Afghanistan can obviously develop only with Chinese money and projects, but many of them are connected with Pakistan, where the fraternal TTP movement is quartered at the barrier. TTP for the current Afghan Taliban is a kind of "ingrown old nail" - it is unrealistic to go on the road to big projects with it, and it is extremely painful to remove it. So for Kabul the time is coming to choose - whether the movement has grown into a political player, capable of expediency and strategy, or not yet.
Сonclusion
The hairy tentacles of the global backstage can be seen in these incidents and harsh frictions, but there are more than enough starting conditions here without any backstage. Pakistan is even partly lucky that the US has not been building a strategy around it for several years and is focused on other areas. But will this continue under the new administration? Doubtful.

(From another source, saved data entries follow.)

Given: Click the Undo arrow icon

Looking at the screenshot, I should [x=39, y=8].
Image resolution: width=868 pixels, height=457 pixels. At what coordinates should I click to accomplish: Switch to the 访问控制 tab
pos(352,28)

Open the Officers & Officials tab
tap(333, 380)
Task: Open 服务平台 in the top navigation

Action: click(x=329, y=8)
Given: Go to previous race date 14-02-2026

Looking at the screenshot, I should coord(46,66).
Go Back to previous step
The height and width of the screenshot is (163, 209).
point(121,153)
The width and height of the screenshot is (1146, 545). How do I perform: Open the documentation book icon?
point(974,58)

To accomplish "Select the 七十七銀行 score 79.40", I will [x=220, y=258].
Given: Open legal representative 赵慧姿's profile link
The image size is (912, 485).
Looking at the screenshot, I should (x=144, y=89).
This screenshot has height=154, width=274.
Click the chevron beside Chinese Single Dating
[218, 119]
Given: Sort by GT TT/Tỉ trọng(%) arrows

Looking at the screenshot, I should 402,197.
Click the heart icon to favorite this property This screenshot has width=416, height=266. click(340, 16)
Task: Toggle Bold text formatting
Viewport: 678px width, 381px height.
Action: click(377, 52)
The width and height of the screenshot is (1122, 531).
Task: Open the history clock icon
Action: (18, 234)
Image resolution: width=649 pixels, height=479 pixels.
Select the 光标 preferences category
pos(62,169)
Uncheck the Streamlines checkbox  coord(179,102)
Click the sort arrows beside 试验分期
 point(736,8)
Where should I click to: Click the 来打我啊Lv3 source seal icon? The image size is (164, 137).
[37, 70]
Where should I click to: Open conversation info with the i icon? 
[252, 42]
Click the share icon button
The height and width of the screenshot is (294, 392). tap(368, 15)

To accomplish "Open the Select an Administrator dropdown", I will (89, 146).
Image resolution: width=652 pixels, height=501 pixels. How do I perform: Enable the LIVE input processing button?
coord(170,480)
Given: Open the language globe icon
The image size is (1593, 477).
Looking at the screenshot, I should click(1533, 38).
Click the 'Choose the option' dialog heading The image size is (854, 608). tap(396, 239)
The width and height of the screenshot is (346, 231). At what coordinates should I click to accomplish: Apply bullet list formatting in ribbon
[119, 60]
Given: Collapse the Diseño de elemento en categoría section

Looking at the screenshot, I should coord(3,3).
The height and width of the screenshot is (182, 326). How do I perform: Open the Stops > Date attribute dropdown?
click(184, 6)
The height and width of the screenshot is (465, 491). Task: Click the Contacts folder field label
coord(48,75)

The US policy will still be developed, and the results of the pause, which in terms of Pakistan the US has generally been quite long - more than two years, they have yet to assess. But with such conditions of the parties, by and large, the future US administration should not even come up with any complex combinations - they can simply print cash and transfer it to a greater extent to the TTP and to a lesser extent to the Baloch groups. Then it will "go by itself."
And the fact that part of it will inevitably leak to Afghanistan itself, well, it can still be sold profitably to Kabul at the auction in Doha. It can also be sold to Islamabad - in both cases it is a question of presenting a topic for bargaining. What can the US do here at all, conduct open-bid bargaining - we give money and will give, what can you offer? This option is not suitable - think, and this one is not suitable - think better, etc. With relatively little effort from the printing press, the US can well keep the cauldron on the Pakistani border boiling for a long time, without crossing the line of regional escalation, but blocking the implementation of Chinese, Russian, Central Asian initiatives. Whether Beijing will be ready to fight for this seething and not very pleasant political broth with its treasury, the near future will show.